EXERCISE DETAILS ::
Copy the material below character for character, from its first line up to and including the line that contains "tap(628, 37)".

EXERCISE INPUTS ::
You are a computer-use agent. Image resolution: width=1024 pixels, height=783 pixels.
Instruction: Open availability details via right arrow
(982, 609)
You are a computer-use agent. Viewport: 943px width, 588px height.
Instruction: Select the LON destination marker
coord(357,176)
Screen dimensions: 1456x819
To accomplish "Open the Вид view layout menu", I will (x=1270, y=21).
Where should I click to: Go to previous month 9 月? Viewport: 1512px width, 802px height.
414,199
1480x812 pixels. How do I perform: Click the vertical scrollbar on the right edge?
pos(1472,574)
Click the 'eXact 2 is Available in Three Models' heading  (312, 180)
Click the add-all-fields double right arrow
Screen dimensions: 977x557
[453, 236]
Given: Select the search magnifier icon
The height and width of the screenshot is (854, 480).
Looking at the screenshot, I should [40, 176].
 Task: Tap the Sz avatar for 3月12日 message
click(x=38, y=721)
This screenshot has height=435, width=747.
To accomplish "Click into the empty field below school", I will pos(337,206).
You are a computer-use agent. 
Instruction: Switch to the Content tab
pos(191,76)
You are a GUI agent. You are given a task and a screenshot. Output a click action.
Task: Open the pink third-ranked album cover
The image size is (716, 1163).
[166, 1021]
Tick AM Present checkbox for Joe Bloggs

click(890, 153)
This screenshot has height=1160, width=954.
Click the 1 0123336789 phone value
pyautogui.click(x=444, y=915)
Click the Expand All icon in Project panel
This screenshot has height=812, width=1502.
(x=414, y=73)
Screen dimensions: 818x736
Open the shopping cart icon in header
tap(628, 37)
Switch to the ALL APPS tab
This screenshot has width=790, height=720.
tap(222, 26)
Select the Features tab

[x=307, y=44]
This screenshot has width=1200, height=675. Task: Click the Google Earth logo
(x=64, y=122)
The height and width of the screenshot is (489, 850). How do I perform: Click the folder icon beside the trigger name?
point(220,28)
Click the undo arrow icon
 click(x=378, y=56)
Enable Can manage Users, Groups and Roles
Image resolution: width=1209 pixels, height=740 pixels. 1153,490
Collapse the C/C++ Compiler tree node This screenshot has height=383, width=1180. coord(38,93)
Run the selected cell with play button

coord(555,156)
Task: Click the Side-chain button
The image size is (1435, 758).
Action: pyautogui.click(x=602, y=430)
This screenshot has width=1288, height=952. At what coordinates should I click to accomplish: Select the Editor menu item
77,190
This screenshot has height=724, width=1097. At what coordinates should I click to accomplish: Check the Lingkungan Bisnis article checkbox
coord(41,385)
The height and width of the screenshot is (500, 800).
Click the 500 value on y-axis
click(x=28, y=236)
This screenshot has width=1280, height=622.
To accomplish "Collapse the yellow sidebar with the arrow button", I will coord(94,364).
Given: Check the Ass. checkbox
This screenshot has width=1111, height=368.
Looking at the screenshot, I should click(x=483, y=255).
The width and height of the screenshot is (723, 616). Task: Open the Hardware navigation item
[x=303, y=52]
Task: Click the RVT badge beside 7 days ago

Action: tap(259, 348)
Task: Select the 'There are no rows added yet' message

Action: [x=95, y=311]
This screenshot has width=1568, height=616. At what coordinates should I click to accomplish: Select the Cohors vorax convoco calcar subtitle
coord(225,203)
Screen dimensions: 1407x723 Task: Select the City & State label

TASK RESULT ::
You are a computer-use agent. Image resolution: width=1024 pixels, height=783 pixels.
Instruction: Open availability details via right arrow
(982, 609)
You are a computer-use agent. Viewport: 943px width, 588px height.
Instruction: Select the LON destination marker
coord(357,176)
Screen dimensions: 1456x819
To accomplish "Open the Вид view layout menu", I will (x=1270, y=21).
Where should I click to: Go to previous month 9 月? Viewport: 1512px width, 802px height.
414,199
1480x812 pixels. How do I perform: Click the vertical scrollbar on the right edge?
pos(1472,574)
Click the 'eXact 2 is Available in Three Models' heading  (312, 180)
Click the add-all-fields double right arrow
Screen dimensions: 977x557
[453, 236]
Given: Select the search magnifier icon
The height and width of the screenshot is (854, 480).
Looking at the screenshot, I should [40, 176].
 Task: Tap the Sz avatar for 3月12日 message
click(x=38, y=721)
This screenshot has height=435, width=747.
To accomplish "Click into the empty field below school", I will pos(337,206).
You are a computer-use agent. 
Instruction: Switch to the Content tab
pos(191,76)
You are a GUI agent. You are given a task and a screenshot. Output a click action.
Task: Open the pink third-ranked album cover
The image size is (716, 1163).
[166, 1021]
Tick AM Present checkbox for Joe Bloggs

click(890, 153)
This screenshot has height=1160, width=954.
Click the 1 0123336789 phone value
pyautogui.click(x=444, y=915)
Click the Expand All icon in Project panel
This screenshot has height=812, width=1502.
(x=414, y=73)
Screen dimensions: 818x736
Open the shopping cart icon in header
tap(628, 37)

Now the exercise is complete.